**WHAT YOU HAVE TO DO**
An exact copy of all the data is the expected answer.

Data excerpts
——

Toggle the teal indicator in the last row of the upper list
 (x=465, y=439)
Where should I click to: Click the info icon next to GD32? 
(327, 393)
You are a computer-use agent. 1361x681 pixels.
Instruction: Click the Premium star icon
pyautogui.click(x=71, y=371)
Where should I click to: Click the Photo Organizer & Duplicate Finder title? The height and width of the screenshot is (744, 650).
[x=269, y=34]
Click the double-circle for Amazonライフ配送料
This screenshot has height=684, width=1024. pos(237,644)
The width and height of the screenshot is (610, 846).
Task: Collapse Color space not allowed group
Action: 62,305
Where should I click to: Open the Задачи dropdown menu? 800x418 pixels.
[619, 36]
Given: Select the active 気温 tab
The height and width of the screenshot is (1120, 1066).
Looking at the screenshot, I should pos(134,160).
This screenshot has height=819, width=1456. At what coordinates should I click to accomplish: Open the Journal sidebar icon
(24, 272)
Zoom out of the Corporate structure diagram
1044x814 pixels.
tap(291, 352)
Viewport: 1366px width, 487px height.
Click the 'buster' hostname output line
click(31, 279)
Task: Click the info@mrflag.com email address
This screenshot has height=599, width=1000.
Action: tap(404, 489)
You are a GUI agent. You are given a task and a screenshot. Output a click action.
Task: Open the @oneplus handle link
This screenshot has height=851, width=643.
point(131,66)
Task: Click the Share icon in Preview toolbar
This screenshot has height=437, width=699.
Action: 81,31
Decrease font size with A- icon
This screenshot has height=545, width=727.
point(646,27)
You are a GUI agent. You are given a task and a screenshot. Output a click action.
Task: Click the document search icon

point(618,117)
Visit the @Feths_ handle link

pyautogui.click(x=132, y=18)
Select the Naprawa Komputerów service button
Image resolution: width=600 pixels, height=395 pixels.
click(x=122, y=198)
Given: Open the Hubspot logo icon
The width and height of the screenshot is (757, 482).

——

**SOLUTION BELOW**
Toggle the teal indicator in the last row of the upper list
 (x=465, y=439)
Where should I click to: Click the info icon next to GD32? 
(327, 393)
You are a computer-use agent. 1361x681 pixels.
Instruction: Click the Premium star icon
pyautogui.click(x=71, y=371)
Where should I click to: Click the Photo Organizer & Duplicate Finder title? The height and width of the screenshot is (744, 650).
[x=269, y=34]
Click the double-circle for Amazonライフ配送料
This screenshot has height=684, width=1024. pos(237,644)
The width and height of the screenshot is (610, 846).
Task: Collapse Color space not allowed group
Action: 62,305
Where should I click to: Open the Задачи dropdown menu? 800x418 pixels.
[619, 36]
Given: Select the active 気温 tab
The height and width of the screenshot is (1120, 1066).
Looking at the screenshot, I should pos(134,160).
This screenshot has height=819, width=1456. At what coordinates should I click to accomplish: Open the Journal sidebar icon
(24, 272)
Zoom out of the Corporate structure diagram
1044x814 pixels.
tap(291, 352)
Viewport: 1366px width, 487px height.
Click the 'buster' hostname output line
click(31, 279)
Task: Click the info@mrflag.com email address
This screenshot has height=599, width=1000.
Action: tap(404, 489)
You are a GUI agent. You are given a task and a screenshot. Output a click action.
Task: Open the @oneplus handle link
This screenshot has height=851, width=643.
point(131,66)
Task: Click the Share icon in Preview toolbar
This screenshot has height=437, width=699.
Action: 81,31
Decrease font size with A- icon
This screenshot has height=545, width=727.
point(646,27)
You are a GUI agent. You are given a task and a screenshot. Output a click action.
Task: Click the document search icon

point(618,117)
Visit the @Feths_ handle link

pyautogui.click(x=132, y=18)
Select the Naprawa Komputerów service button
Image resolution: width=600 pixels, height=395 pixels.
click(x=122, y=198)
Given: Open the Hubspot logo icon
The width and height of the screenshot is (757, 482).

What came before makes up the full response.